I wholeheartedly agree with a recent letter writer, Jacob Morgan, regarding the candidacy of Michael Hennessy for Oneida County executive. Hennessy submitted a designating petition to get his name put on a primary ballot to offer residents a choice for county executive.

In this time when term limits are an important issue, we should be happy when someone is willing to put their life on hold to run for public office.

However, Hennessy’s designating petitions were unjustly ruled inadequate by the powers that be — and an article in Thursday’s Daily Sentinel reports that a judge ruled against Hennessy’s efforts to have them reinstated.

Challengers to the petitions say they had gone over 585 signatures in 10 minutes. I find it highly unlikely that 585 could be individually verified in 10 minutes.

This is highly arbitrary and capricious.

Names were thrown out on the petitions because it was said some had wrong addresses, but Hennessy has shown the addresses of signers are correct. Others are being challenged with claims they are from the wrong party, and again Hennessy proves them to be from the correct party. There are also other challenges to signatures, many of which I believe have proven again to be false challenges.

This is not unusual.
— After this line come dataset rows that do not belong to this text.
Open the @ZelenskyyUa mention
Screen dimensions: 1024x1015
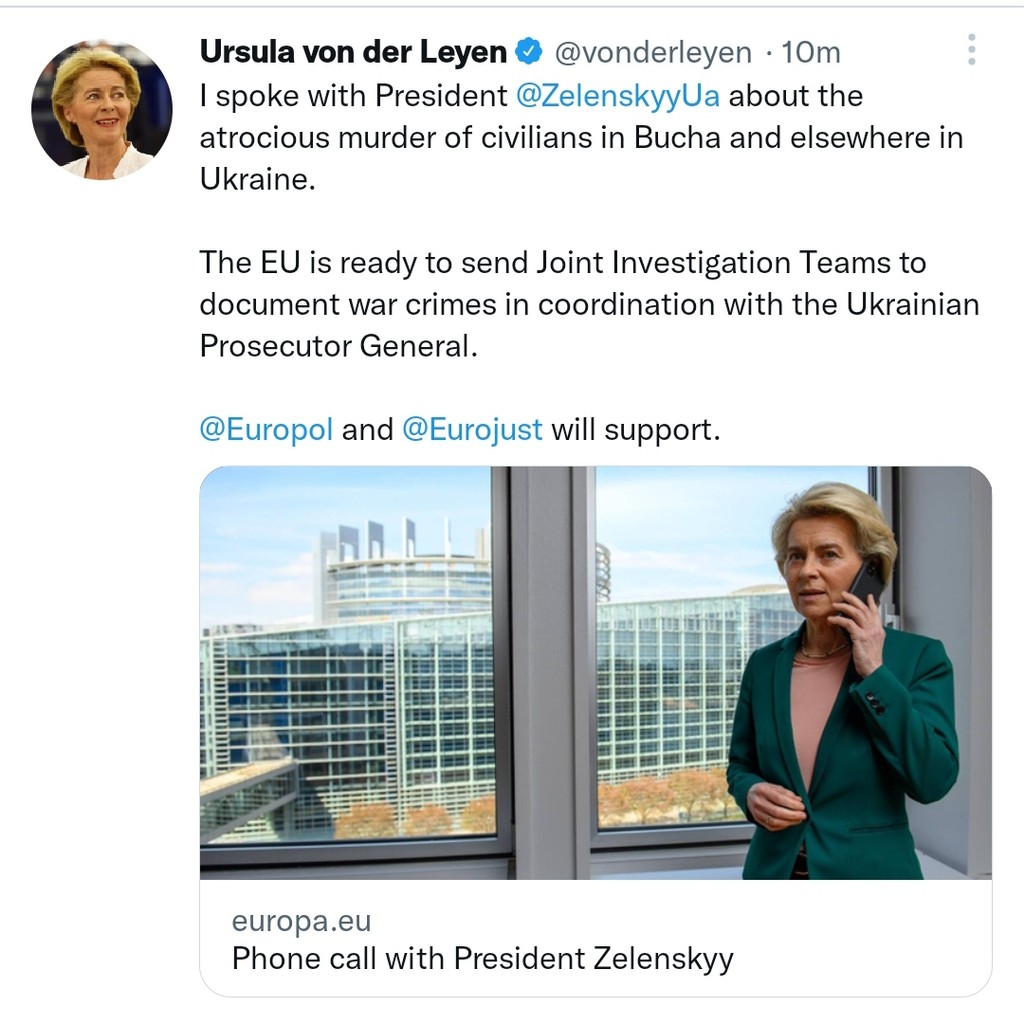coord(618,96)
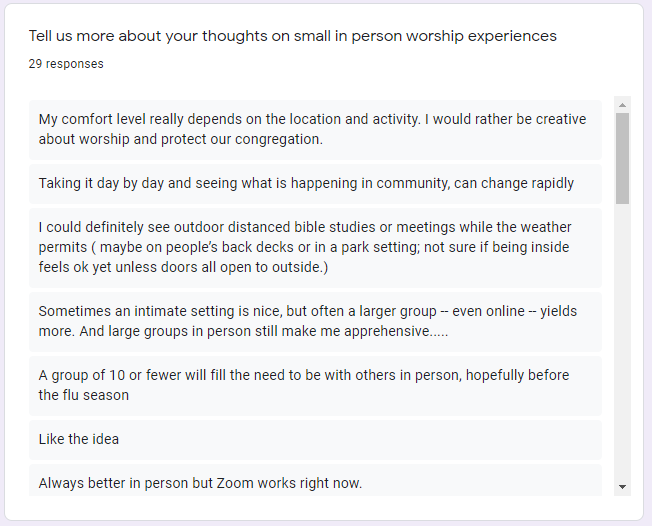Click the words 'the flu season'
652x526 pixels.
(x=84, y=395)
They did this to me back in the 1980s when people simply desired to vote on the Off Track Betting issue and filed a sufficient referendum petition. We had to sue the county over improperly invalidated names on the petition. Apparently, times haven’t changed much since then; what happened to us then is happening with Hennessy’s petition now.

When an incumbent, or someone acting on his behalf, challenges designating petitions by invalidating otherwise valid signatures, I see that as a message that the incumbent admits the challenger is a good choice and that the incumbent could easily be unseated by the people if given the choice. It also makes one question the honesty of the incumbent. Sorry, but that is how it looks to me when names are eliminated for no valid reason.

Maybe those petitions should be submitted to a third disinterested party instead.

It is the “right of the people to petition their government shall not be abridged.” I see invalidating these signatures to be such an abridgment. Regardless of what I may have thought of the incumbent, this ‘abridgment’ is distasteful, if not unconstitutional.